Closed matthewolckers closed 1 year ago

matthewolckers commented 1 year ago

Thanks for the fantastic package! It's been super helpful.

I am estimating IV models with FE. As you describe in the intro to the package, we should use:

est_iv_fe = feols(y ~ x1 | fe | x_endo_1 + x_endo_2 ~ x_inst_1 + x_inst_2, base)

where x1 is a control variable, fe is a fixed effect, x_endo_1 and x_endo_2 are endogenous variables instrumented by instruments x_inst_1 and x_inst_2.

What if you don't have any control variables besides the fixed effect? i.e.
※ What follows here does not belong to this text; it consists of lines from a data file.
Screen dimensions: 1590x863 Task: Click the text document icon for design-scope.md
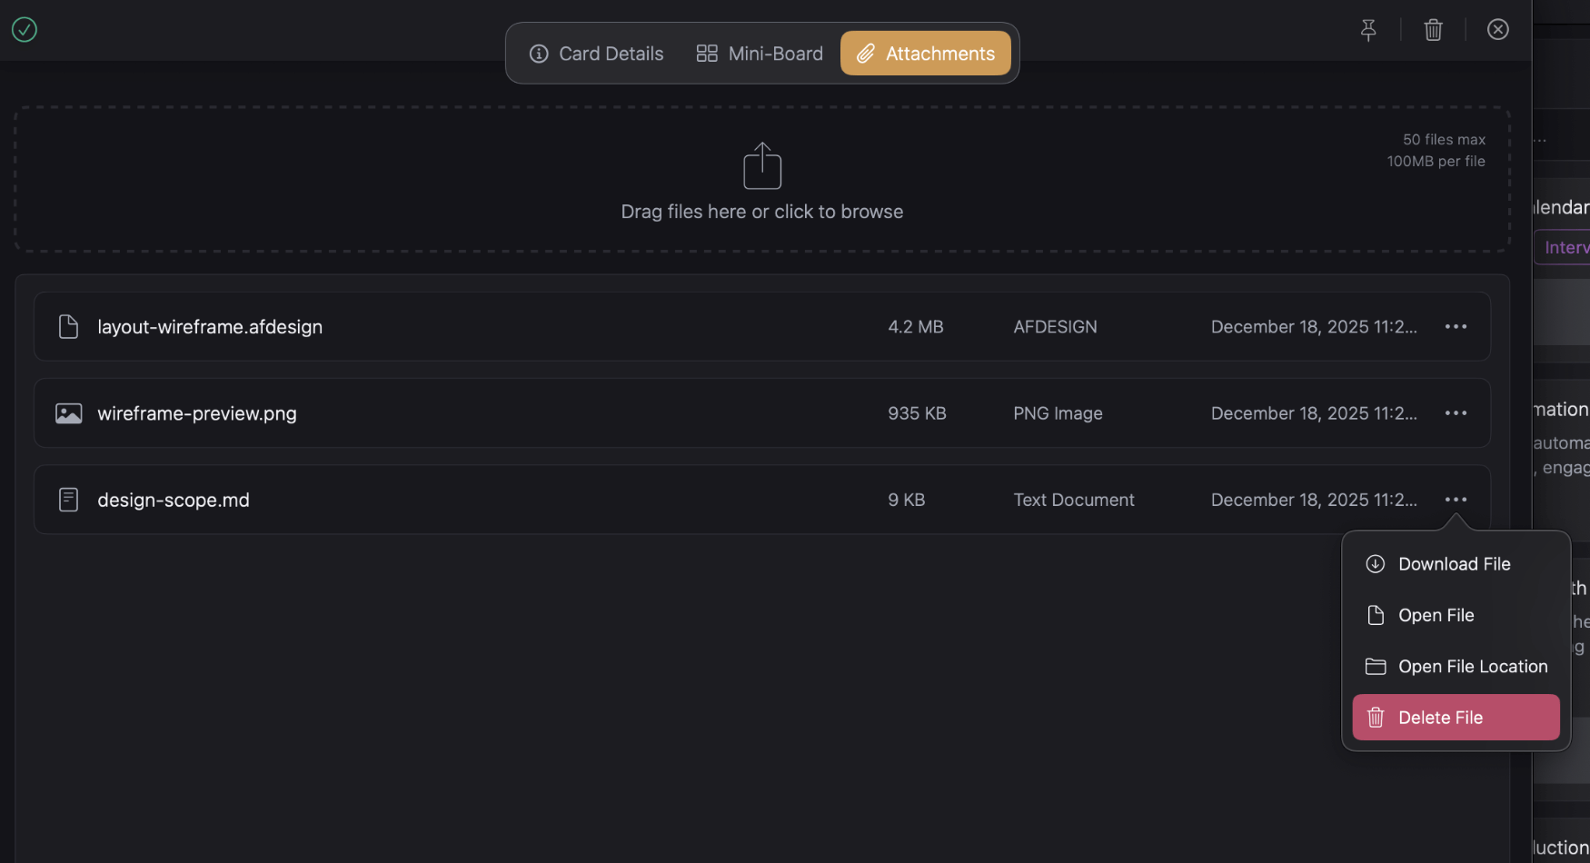[x=68, y=499]
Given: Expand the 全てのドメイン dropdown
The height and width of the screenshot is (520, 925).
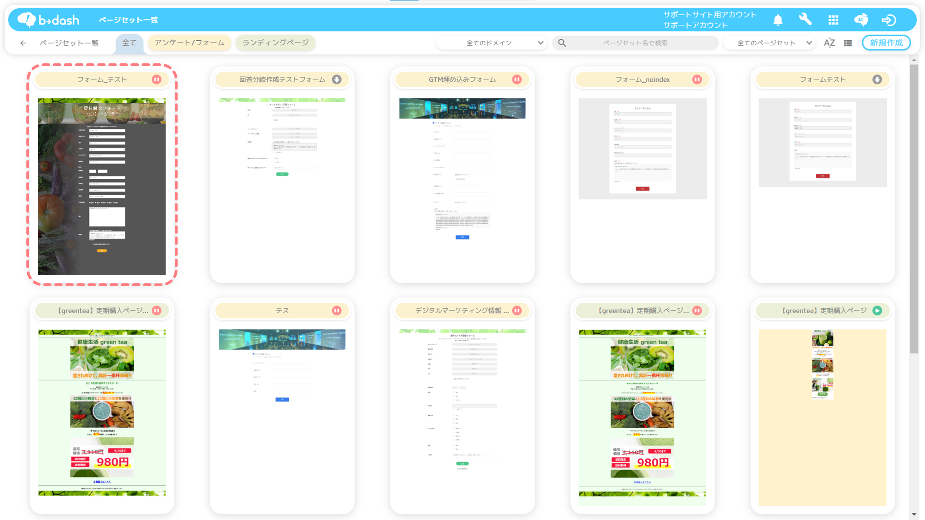Looking at the screenshot, I should click(492, 43).
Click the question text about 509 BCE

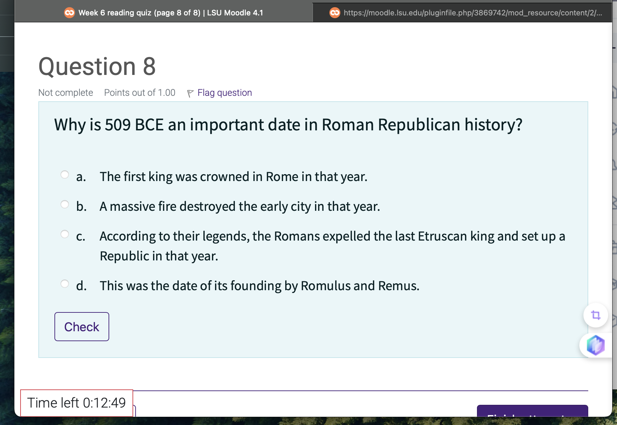(288, 125)
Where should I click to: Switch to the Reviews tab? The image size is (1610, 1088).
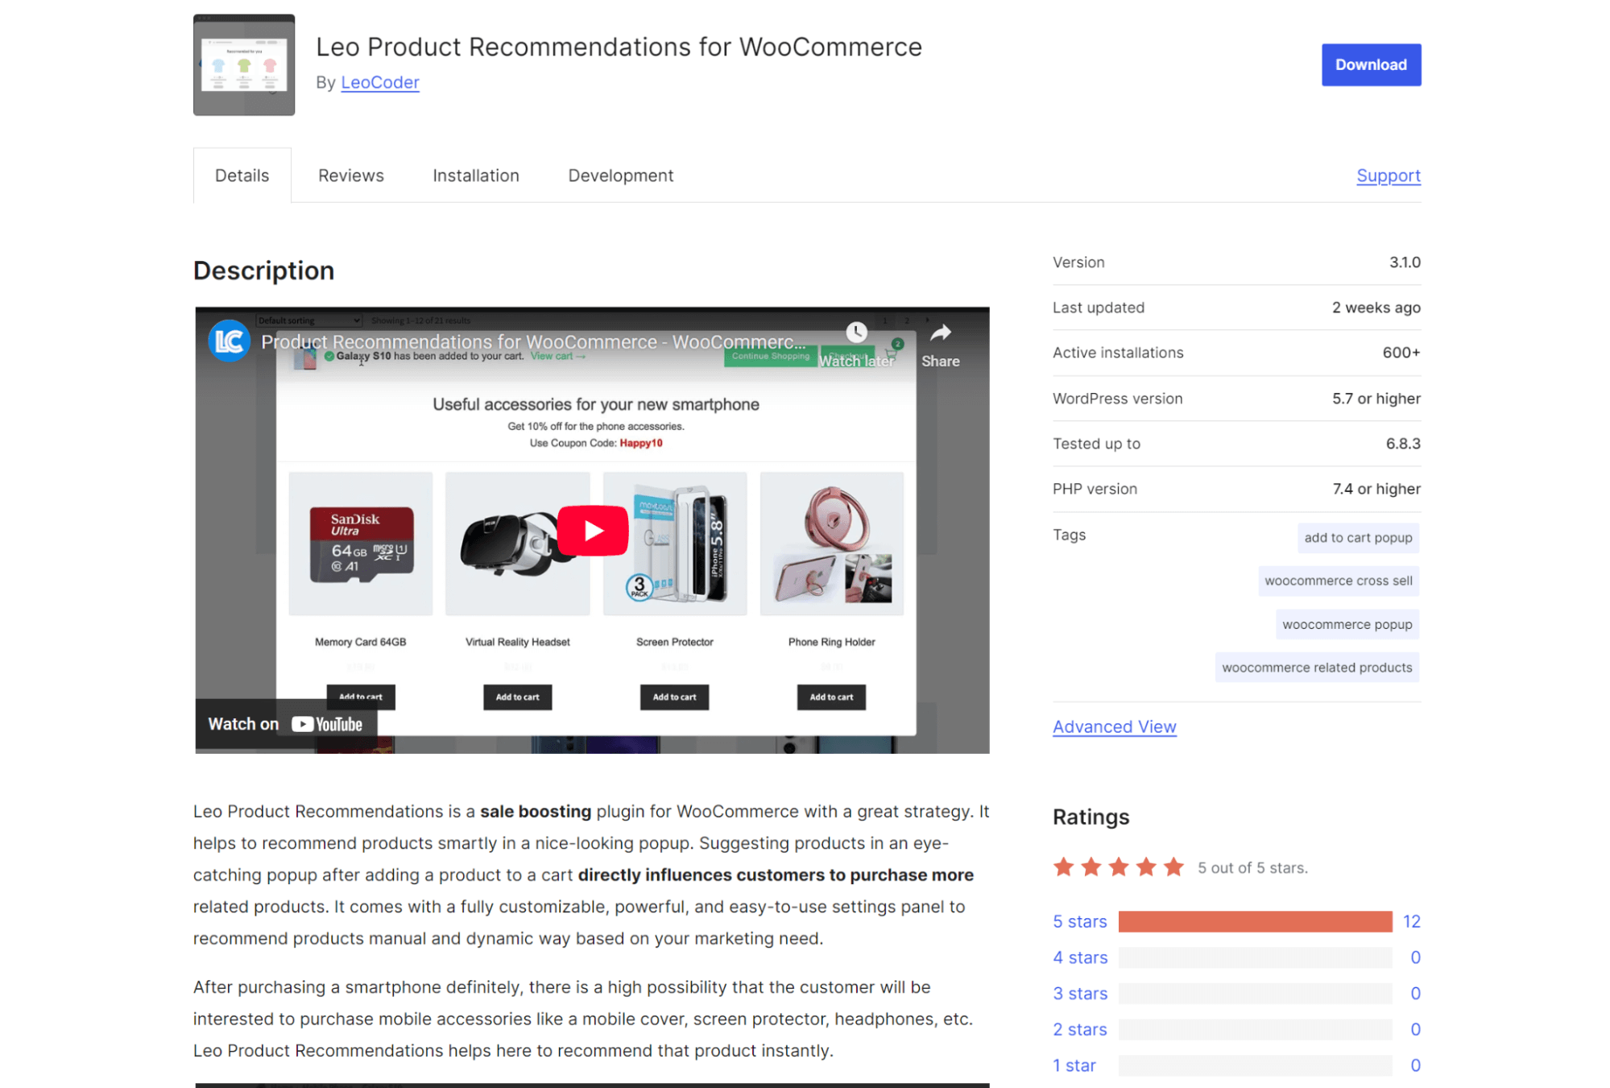(x=350, y=175)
I want to remove x1.

I tried:

est_iv_fe = feols(y ~ | fe | x_endo_1 + x_endo_2 ~ x_inst_1 + x_inst_2, base) , which throws an error,

and

est_iv_fe = feols(y ~ fe | x_endo_1 + x_endo_2 ~ x_inst_1 + x_inst_2, base) , which intreprets fe as a control and includes it in the regression output.

How should I specify the model correctly?

P.S. This question might have a simple answer as I have a pretty low level of experience with R.

matthewolckers commented 1 year ago

I read through the help file of feols and it states:

If you want to estimate a model without exogenous variables, use 1 as a placeholder: e.g. fml = y ~ 1 | x_endo + x_inst.

So I tried:

est_iv_fe = feols(y ~ 1 | fe | x_endo_1 + x_endo_2 ~ x_inst_1 + x_inst_2, base)

and that seems to work.

Is this the correct way to specify the an IV with a fixed effect but no other controls?